* SOURCE PASSAGE

For patients. For millions of people with spinal cord injuries (about 300,000 patients in the US alone), this technology offers a radical improvement in quality of life. As UC Irvine neurology professor An Do notes: "Restoring the ability to walk is among the highest rehabilitation priorities for paralyzed individuals."

Limitations. Currently, the technology has been tested on a small number of patients (before 2025, only one; the Swiss group is preparing a study with three participants) and requires implantation of electrodes in both the brain and the spine. Additionally, the equipment is still bulky (wearable computer).

Reactions of Key Players

Swiss team (EPFL/CHUV). Grégoire Courtine and Jocelyne Bloch have already begun recruiting the next participants. Their goal is commercialization and miniaturization of the system to eliminate the "backpack" with the computer.

US scientists (UC Irvine/Nature). The American group focused on bidirectionality and portability, using an embedded computing system (3 microcontrollers at 48 MHz), eliminating the need for an external computer.

Scientific community. Reactions range from enthusiasm to conservative restraint. Neurosurgery professor Michael Fehlings (University of Toronto) called the bioengineering "truly outstanding" but pointed to the small number of patients in the study. Dr. Daniel Rubin (Harvard/MGH) noted that due to the non-invasive recording method, the signal from the brain surface may not be "clean" enough to control, for example, fine hand motor skills.

Alternative approaches (China, Italy). While debates about invasiveness continue, teams in China and Italy are actively promoting non-invasive EEG caps. Although signal quality is lower, the absence of surgical risks makes these technologies potentially more accessible.

Forecast and Conclusions

What we have as of May 2026. We stand on the threshold of an era of "thought-readable" prostheses. Invasive BSI interfaces provide high accuracy and naturalness of movement previously unattainable. Bidirectional BDBCI systems restore the lost sense of touch. In parallel, minimally invasive solutions are being developed for less severe patients.

* DATA SEGMENT
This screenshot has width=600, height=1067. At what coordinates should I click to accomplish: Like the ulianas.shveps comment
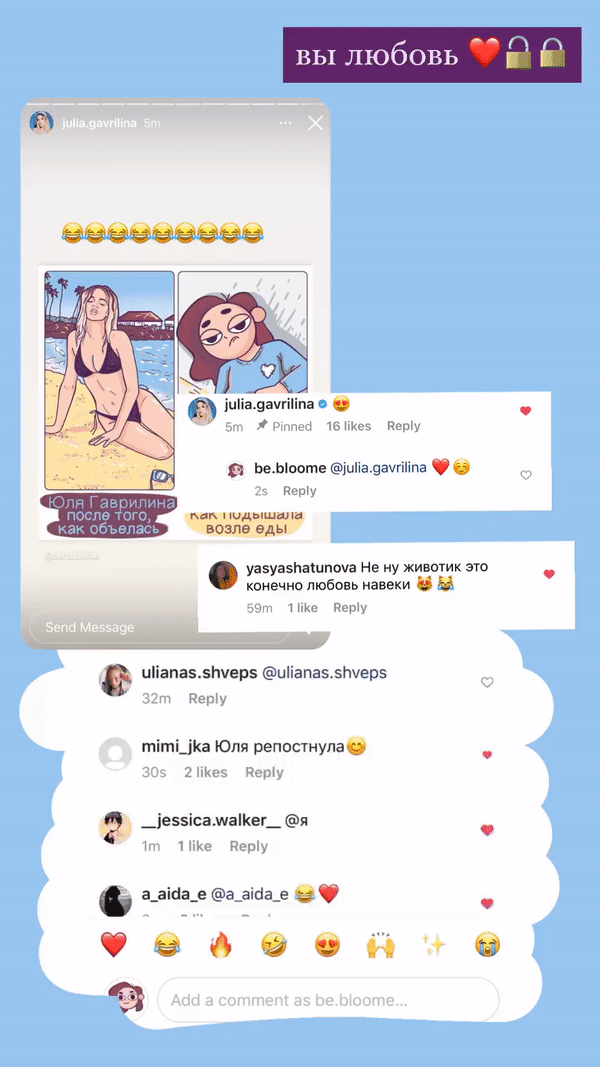point(487,683)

* USING THE INFORMATION
1. Please update the passage on brain-spine interfaces from "Swiss team (EPFL/CHUV)." through "with the computer.", replacing "miniaturization" with "downsizing".
2. Decide whether each statement below agrees with the passage on brain-spine interfaces. Answer yes or no for each, and quote the words from the passage that settle it.
(a) The Swiss group is preparing a study with three participants.
(b) The American group's embedded computing system uses two microcontrollers.
(c) Michael Fehlings is a neurosurgery professor at Harvard.

* ANSWERS FOR THE EXERCISE
1.
Swiss team (EPFL/CHUV). Grégoire Courtine and Jocelyne Bloch have already begun recruiting the next participants. Their goal is commercialization and downsizing of the system to eliminate the "backpack" with the computer.

2.
(a) Yes: "the Swiss group is preparing a study with three participants"
(b) No: "3 microcontrollers at 48 MHz"
(c) No: "Neurosurgery professor Michael Fehlings (University of Toronto)"